While lockdown has been tough for many, it’s also been a great opportunity to take stock and explore those forgotten things on your to do list. For me, one of them was teaching myself how to juggle. It turns out, this fun little party trick I was working on has more benefit to our wellness journey that we might have first realied.
“We tend to think of the brain as being static, or even beginning to degenerate, once we reach adulthood,’ says Dr Heidi Johansen-Berg of the Department of Clinical Neurology, University of Oxford, who identified changes in white matter of the brain in her study. :In fact we find the structure of the brain is ripe for change. We’ve shown that it is possible for the brain to condition its own wiring system to operate more efficiently. We chose juggling purely as a complex new skill for people to learn. But there is a ‘use it or lose it’ school of thought, in which any way of keeping the brain working is a good thing, such as going for a walk or doing a crossword.”

Brain Function (2)
White matter consists of the bundles (tracts) of long nerve fibres that conduct electrical signals between nerve cells and connect different parts of the brain together, while the grey matter consists of the nerve cell bodies where the processing and computation in the brain is done. Changes in grey matter following new experiences and learning have been shown. But enhancements in white matter have not previously been demonstrated.
Brain White Matter Tract

After the training, there was a great variation in the ability of the volunteers to juggle. All could juggle three balls for at least two cascades, but some could juggle five balls and perform other tricks. All showed changes in white matter, however, suggesting this was down to the time spent training and practising rather than the level of skill attained.

A number of studies have demonstrated the use of juggling-exposure therapy to alleviate anxiety, post traumatic stress disorder, and there have been implications in positive affect on emotional states, sleep quality and blood pressure when measured before and after subjects partook in practice drills.

We know our brains are an efficient machine using up a quarter of our daily calories. Our Neuroplasticity or brain plasticity is a process that re-wires itself and is task specific (eg. juggling, morning mindset routines, work processes) – discarding unused connections (eg. geometry lessons from high school we might not use in everyday life anymore) to strengthening regular ones (eg. the short cut you use when dropping off the kids to school).

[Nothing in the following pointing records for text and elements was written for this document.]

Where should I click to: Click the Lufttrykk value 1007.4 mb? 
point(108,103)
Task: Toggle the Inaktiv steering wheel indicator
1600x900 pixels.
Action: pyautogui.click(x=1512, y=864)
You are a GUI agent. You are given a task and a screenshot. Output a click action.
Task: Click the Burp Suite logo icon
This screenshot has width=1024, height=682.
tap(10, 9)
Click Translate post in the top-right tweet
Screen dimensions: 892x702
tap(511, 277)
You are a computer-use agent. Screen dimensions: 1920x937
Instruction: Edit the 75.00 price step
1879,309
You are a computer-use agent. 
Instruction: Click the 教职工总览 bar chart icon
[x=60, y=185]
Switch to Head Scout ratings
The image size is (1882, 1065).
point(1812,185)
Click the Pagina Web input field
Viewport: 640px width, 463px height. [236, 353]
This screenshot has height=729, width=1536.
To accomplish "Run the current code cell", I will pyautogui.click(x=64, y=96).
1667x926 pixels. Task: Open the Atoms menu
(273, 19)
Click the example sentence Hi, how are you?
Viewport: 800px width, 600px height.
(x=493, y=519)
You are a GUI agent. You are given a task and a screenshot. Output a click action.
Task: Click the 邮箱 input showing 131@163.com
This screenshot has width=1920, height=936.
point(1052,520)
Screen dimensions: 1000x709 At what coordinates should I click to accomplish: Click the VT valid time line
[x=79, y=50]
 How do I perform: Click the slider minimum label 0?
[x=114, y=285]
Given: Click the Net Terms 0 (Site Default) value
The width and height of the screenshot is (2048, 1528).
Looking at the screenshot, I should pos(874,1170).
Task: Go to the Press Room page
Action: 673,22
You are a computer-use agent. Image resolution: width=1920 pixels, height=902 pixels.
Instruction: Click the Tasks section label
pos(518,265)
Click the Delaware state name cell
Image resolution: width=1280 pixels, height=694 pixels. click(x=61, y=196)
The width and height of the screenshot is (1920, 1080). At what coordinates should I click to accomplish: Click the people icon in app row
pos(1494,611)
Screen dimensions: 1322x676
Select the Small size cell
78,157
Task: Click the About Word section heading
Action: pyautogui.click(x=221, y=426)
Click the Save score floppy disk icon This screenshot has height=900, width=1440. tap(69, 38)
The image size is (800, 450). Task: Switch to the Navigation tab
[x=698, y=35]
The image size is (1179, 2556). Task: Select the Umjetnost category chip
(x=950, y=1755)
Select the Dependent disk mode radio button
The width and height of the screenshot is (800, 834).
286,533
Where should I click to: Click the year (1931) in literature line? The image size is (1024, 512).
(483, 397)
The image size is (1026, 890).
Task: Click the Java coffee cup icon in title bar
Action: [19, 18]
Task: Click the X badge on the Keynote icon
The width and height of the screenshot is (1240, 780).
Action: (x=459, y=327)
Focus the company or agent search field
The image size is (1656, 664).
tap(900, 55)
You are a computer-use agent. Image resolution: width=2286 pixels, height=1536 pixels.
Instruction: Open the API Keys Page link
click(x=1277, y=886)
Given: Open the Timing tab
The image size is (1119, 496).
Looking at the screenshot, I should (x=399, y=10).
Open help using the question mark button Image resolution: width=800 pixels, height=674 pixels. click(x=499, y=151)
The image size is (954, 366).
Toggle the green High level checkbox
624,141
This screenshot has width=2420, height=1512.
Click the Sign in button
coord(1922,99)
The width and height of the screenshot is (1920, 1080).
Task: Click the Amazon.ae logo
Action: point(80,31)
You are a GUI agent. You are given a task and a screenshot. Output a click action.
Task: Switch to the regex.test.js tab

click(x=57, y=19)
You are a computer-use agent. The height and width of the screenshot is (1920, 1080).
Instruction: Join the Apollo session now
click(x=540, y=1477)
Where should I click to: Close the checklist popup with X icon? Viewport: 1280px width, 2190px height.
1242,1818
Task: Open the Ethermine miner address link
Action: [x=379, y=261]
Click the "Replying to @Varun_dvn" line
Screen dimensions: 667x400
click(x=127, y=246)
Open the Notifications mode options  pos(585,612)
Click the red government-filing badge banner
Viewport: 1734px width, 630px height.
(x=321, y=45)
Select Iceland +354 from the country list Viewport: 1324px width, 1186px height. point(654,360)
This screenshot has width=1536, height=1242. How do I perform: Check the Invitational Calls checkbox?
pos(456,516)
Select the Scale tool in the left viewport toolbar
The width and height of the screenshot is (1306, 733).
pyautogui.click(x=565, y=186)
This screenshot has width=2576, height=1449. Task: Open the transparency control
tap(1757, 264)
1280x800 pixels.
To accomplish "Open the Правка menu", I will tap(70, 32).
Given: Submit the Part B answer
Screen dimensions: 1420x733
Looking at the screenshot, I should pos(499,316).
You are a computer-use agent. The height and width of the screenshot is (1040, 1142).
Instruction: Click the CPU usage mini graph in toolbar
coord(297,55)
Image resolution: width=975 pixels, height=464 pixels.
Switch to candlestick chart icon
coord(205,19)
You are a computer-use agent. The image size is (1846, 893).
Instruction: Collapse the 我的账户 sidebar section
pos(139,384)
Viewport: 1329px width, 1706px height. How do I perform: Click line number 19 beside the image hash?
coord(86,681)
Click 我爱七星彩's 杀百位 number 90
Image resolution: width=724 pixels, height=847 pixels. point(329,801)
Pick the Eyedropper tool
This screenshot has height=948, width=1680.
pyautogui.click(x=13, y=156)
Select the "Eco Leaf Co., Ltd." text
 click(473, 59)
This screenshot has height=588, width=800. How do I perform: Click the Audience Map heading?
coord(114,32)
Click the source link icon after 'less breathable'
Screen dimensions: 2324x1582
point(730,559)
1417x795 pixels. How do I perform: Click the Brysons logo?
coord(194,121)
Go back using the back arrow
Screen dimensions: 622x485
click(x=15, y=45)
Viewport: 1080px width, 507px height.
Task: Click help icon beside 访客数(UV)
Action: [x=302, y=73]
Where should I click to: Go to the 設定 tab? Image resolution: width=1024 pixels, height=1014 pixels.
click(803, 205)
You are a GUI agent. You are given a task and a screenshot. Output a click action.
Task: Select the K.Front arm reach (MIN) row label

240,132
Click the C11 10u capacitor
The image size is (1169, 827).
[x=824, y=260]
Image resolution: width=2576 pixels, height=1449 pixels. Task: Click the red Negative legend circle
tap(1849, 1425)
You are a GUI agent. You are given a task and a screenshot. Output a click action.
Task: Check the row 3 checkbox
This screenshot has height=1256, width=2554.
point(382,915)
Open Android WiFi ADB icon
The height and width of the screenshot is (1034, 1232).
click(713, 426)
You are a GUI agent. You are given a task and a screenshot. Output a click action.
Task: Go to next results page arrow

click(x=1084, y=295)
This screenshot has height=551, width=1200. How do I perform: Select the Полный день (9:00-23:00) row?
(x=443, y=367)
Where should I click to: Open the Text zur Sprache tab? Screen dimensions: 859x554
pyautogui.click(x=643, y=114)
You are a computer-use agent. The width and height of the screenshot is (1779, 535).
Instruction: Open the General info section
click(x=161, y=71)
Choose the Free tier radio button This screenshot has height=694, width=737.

This is a constant process the brain does wading through sensory and motor signals in paralell. Even when it comes to non-life threatening damage to our brains, (eg. Zika Virus while in utero, blow to the head, trauma), our brains are a sophisticated organ that makes every effort to rewire its neural connections by passing damaged areas of the brain in order to recover lost abilities.

Since our brains are at the centre of all our lives both physically and cognitively, then it makes sense to think about its exercise and nutrition too in our ongoing wellbeing quest for ourselves.
GABA, short for gamma aminobutyric acid, an amino acid, is central to our brains’ proper functioning and is released when neurons in our brain fire. It influences the firing rate affecting how we retain and recall information and perform tasks. Drugs that mimic GABA generally have a calming effect – many of the medications used for relaxation, pain relief, stress and anxiety reduction, blood pressure, and (barbiturates, anesthetics, benzodiazepines, anti-depressants and anti-seizure medicines) target this area.

When it comes to diet, it’s found green, black and oolong tea, fermented products (kefir, yoghurt, tempeh), while a number of foods are said to help boost your body’s production of GABA:

  • whole grains
  • fava beans
  • soy, lentils, and other beans
  • walnuts,
  • almonds
  • sunflower seeds
  • fish including shrimp and halibut
  • citrus
  • tomatoes
  • berries
  • spinach
  • broccoli
  • potatoes; and
  • cocoa.

Brain Food

So in an innocent time of taking up new hobbies, it turns out this juggling act was one big positive in brain health.